- Problem details
Rewrite the records below, starting at the line containing "1084x678 pixels. How" and ending at the line containing "coord(223,4)", and include the request text. Scale each coordinate in the answers by 1.85, rounding to whole numbers with halves going up, and omit the pictures.

- Raw data

—————

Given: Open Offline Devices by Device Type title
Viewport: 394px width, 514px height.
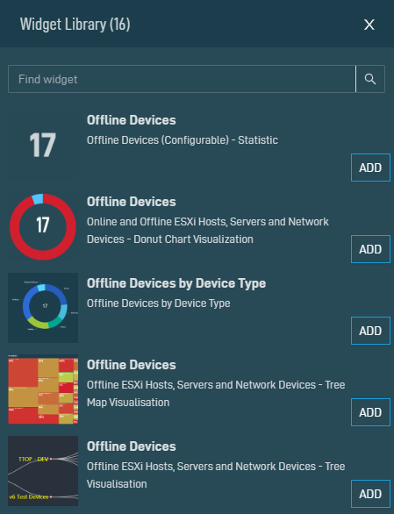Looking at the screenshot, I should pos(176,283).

—————

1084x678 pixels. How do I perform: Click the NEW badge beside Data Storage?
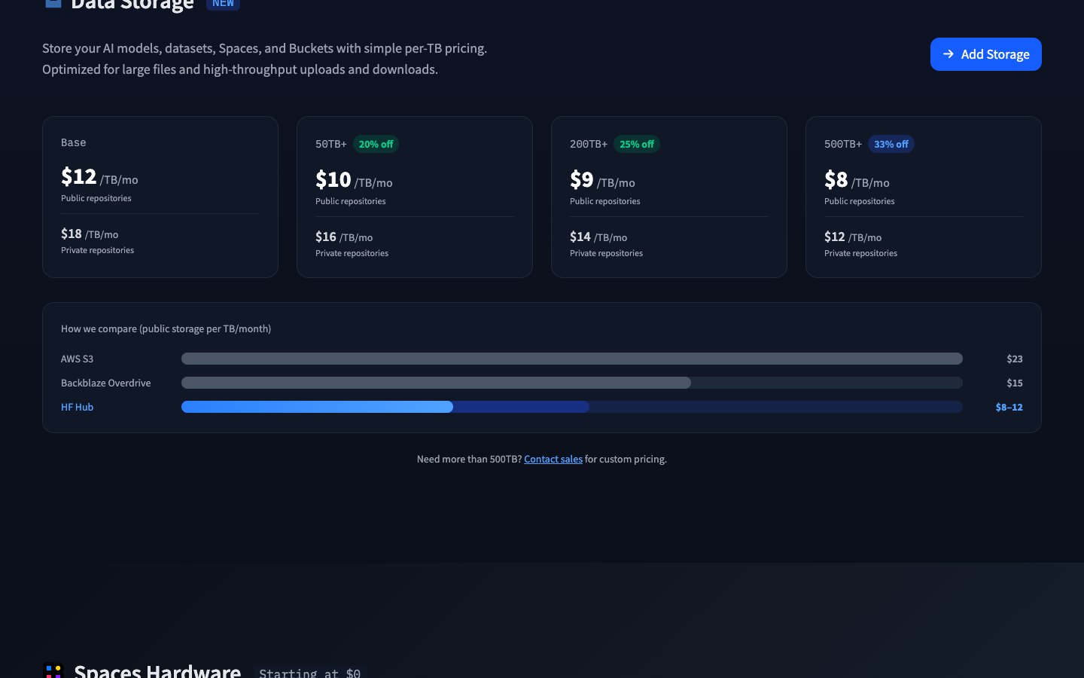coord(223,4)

—————

- Task solution
1084x678 pixels. How do I perform: Click the NEW badge beside Data Storage?
coord(413,7)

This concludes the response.